No âmbito do 20º aniversário do ataque da OTAN contra Sérvia, Beatriz Bissio sublinhou que condena essas ações e declarou que já naquela época os EUA usaram a crise humanitária como pretexto para uma intervenção militar.
"Sabemos muito bem que administração dos EUA não está interessada em defender vidas humanas, direitos humanos, em contrário, seu único interesse são os próprios EUA", opinou a professora, lembrando os ditadores na América Latina das décadas 1960-1980 que foram "absolutamente apoiados" pelos EUA.
"[Nesses dois casos] há objetivos similares com, sem dúvidas, algumas particularidades. Uma das questões que deveríamos levar em conta quando falamos sobre a Venezuela é a importância dos jazidos de petróleo da Venezuela. Em um relatório sobre recursos naturais publicado no fim de 2018, os americanos reconheceram que a Venezuela tem recursos do petróleo mais importantes do mundo – 300 bilhões de barris significam que se trata das maiores reservas, maiores que da Arábia Saudita, Canadá e Irã", sublinhou Bissio.

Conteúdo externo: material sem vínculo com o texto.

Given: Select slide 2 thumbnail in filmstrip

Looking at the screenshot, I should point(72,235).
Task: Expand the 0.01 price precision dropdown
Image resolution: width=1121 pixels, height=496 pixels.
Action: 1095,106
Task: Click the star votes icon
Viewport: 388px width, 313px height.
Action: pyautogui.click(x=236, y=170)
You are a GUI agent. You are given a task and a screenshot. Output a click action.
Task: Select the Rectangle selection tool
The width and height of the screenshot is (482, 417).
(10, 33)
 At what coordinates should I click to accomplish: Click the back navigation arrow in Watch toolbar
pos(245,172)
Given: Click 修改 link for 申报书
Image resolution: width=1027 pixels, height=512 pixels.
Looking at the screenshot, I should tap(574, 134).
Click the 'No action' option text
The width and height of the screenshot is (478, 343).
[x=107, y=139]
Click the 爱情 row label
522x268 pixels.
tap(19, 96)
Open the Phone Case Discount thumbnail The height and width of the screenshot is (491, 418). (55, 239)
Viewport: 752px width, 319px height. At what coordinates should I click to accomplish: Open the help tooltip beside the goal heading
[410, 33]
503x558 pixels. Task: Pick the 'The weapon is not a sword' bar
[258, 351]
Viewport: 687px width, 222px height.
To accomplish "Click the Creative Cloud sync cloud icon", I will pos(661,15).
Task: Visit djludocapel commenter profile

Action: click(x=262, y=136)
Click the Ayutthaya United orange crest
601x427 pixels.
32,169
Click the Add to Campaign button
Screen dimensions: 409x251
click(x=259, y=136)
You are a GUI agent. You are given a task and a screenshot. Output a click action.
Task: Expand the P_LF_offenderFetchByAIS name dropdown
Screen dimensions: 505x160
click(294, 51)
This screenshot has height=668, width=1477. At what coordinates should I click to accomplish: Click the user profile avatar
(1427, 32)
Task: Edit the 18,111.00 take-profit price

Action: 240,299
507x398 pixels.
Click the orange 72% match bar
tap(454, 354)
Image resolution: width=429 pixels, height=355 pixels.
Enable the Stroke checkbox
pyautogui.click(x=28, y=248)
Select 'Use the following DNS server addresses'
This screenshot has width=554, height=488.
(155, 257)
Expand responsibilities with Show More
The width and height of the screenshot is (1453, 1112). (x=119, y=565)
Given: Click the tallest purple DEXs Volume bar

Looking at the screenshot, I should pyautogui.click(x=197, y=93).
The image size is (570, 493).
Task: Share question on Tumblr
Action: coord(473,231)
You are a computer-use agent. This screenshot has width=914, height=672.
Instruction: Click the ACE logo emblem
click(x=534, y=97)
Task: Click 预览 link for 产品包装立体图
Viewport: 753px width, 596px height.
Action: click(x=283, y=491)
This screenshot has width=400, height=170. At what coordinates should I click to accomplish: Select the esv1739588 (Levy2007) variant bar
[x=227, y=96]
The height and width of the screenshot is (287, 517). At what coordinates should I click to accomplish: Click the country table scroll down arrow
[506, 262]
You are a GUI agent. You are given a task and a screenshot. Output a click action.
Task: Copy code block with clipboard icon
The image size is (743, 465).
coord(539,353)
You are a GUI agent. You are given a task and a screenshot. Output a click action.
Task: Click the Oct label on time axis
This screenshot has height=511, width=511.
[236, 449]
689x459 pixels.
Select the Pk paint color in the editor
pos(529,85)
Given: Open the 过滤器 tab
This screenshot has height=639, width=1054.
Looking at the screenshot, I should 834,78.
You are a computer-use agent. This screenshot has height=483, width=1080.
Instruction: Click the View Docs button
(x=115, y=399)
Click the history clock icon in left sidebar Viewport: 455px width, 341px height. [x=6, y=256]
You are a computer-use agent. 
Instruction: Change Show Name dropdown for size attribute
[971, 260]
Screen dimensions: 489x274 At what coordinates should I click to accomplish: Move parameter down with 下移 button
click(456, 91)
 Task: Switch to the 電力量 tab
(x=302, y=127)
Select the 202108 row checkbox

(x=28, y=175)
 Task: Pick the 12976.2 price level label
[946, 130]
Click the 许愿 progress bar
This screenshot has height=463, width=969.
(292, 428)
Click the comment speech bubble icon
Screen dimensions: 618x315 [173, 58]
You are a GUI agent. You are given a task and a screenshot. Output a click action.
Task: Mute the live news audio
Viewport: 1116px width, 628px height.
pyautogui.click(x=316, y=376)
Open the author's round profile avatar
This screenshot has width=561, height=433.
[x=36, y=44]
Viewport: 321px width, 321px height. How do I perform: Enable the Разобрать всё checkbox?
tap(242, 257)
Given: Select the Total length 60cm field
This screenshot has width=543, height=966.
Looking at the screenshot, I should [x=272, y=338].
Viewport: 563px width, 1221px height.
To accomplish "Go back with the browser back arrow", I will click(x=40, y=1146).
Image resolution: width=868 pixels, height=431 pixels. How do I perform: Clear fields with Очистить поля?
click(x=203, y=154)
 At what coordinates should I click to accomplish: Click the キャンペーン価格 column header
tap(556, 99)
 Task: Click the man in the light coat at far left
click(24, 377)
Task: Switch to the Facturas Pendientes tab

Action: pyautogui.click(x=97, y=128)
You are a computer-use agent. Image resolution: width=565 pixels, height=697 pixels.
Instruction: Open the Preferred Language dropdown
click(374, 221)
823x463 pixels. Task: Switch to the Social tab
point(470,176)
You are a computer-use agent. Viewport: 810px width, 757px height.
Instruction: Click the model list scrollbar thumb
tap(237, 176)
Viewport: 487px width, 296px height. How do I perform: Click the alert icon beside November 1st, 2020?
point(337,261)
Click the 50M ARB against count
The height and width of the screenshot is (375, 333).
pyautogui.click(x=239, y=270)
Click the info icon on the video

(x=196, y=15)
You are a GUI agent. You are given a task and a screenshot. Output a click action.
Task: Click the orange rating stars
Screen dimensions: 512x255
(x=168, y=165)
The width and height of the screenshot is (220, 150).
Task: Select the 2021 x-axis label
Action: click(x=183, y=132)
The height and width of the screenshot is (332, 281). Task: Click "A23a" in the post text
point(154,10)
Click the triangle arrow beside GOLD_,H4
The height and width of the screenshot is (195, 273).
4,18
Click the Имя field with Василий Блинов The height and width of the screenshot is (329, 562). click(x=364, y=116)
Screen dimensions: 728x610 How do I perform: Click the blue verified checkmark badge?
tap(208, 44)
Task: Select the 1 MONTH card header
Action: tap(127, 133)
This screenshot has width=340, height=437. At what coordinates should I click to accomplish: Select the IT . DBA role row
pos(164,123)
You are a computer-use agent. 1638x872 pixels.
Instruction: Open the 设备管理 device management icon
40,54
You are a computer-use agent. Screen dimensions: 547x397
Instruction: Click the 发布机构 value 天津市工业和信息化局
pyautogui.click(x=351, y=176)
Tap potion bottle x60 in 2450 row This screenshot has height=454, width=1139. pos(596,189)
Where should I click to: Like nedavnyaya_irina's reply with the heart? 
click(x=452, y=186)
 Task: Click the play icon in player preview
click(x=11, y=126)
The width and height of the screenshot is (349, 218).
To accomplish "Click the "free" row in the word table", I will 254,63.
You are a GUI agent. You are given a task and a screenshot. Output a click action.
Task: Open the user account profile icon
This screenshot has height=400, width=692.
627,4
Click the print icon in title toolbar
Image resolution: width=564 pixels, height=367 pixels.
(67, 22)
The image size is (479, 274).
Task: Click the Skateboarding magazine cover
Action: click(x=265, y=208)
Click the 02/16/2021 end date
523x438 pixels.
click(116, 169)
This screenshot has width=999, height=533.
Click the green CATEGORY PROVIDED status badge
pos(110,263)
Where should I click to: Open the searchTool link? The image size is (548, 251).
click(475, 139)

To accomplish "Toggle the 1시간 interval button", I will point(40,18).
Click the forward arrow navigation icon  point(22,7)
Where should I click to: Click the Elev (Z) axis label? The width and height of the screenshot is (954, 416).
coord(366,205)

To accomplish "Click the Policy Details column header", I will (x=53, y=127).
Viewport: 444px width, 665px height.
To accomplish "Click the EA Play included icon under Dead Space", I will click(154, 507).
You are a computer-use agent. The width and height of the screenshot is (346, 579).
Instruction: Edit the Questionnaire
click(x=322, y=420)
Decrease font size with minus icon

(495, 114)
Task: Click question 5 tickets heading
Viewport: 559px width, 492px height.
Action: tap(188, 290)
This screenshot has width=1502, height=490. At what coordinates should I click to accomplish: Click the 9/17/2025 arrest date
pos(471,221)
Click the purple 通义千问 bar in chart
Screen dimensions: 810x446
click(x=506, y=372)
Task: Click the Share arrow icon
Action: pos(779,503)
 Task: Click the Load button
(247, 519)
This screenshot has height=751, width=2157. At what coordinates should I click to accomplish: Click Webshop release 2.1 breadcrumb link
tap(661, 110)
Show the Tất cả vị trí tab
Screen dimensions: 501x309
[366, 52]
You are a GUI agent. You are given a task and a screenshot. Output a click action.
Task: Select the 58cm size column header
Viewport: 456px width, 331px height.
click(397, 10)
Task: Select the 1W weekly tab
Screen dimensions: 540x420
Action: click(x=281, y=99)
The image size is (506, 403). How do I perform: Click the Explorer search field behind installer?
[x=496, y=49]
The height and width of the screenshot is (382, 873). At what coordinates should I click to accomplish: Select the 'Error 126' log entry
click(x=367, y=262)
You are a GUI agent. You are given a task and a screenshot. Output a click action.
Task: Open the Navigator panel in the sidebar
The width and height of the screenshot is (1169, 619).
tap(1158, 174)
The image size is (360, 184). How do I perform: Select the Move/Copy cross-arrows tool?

"Vamos imaginar, por exemplo, que o presidente Chávez está consciente da importância de petróleo no mundo atual, nos primeiros dias do seu mandato ele criou a Petrocaribe [iniciativa que previa que os países caribenhos comprem o petróleo venezuelano em condições de pagamento preferencial], uma iniciativa de Chávez de usar petróleo como um instrumento para desenvolvimento não apenas da Venezuela, mas também da região caribenha. Sem dúvidas, no âmbito das sanções americanas e da nova realidade na Venezuela isso perdeu sua importância principal. Hoje em dia Venezuela é forçada a exportar petróleo a outros atores, não apenas aos países caribenhos e seus vizinhos, mas também à Índia, Rússia e China e assim por diante", especificou ela.
"Entretanto, os que esperam dominar e controlar a situação, como por exemplo os EUA, em relação à América Latina, sempre consideram a América Latina como um quintal, no estilo de Doutrina Monroe que, infelizmente, ainda está muito viva. Pois o petróleo é uma questão chave de entender a situação na Venezuela", explicou a especialista, sublinhando que, se se levar em conta o modo norte-americano de agir, é possível estabelecer um paralelo entre a situação na Venezuela atual e a na Iugoslávia há 20 anos.
Embora Bissio sublinhe que é difícil prever como seria possível lidar com a crise, há alguns atores cujas ações devem ser levadas em conta. "O Brasil é um deles, possivelmente o mais importante. Além dos EUA, sem dúvidas."
"Os EUA estavam tentando 'empurrar' o Brasil para a intervenção militar, pretendiam assim, vamos dizer, pôr fim à crise na Venezuela. Mas, surpreendentemente para alguns dos observadores, houve uma divisão dentro do governo de Bolsonaro." No governo de Bolsonaro há militares que estão contra que as Forças Armadas do Brasil sejam envolvidas no conflito na Venezuela. "Acredito que essa decisão foi muito surpreendente para a Administração Trump, não esperava isso."
Para a professora, outro ator importante no conflito na Venezuela é o exército venezuelano, que continua apoiando Nicolás Maduro, o presidente legítimo. Ela sublinhou que foram os militares que levaram ao fracasso do plano de transferir o poder na Venezuela ao líder da oposição Juan Guaidó.
Entretanto, Bissio sublinhou que os EUA "perderam o momento" para a intervenção militar na Venezuela. "Mas, sem dúvidas, na política nada está definido", destacou ela.
A crise se agravou na Venezuela em 23 de janeiro, quando o líder da oposição Juan Guaidó se declarou presidente interino, contestando a reeleição de Maduro no ano passado. Os EUA e alguns outros países apoiaram o movimento, reconhecendo Guaidó. A Rússia, China, México, Turquia e muitos outros países apoiam Maduro como presidente legítimo da Venezuela e pedem o diálogo para solucionar a crise.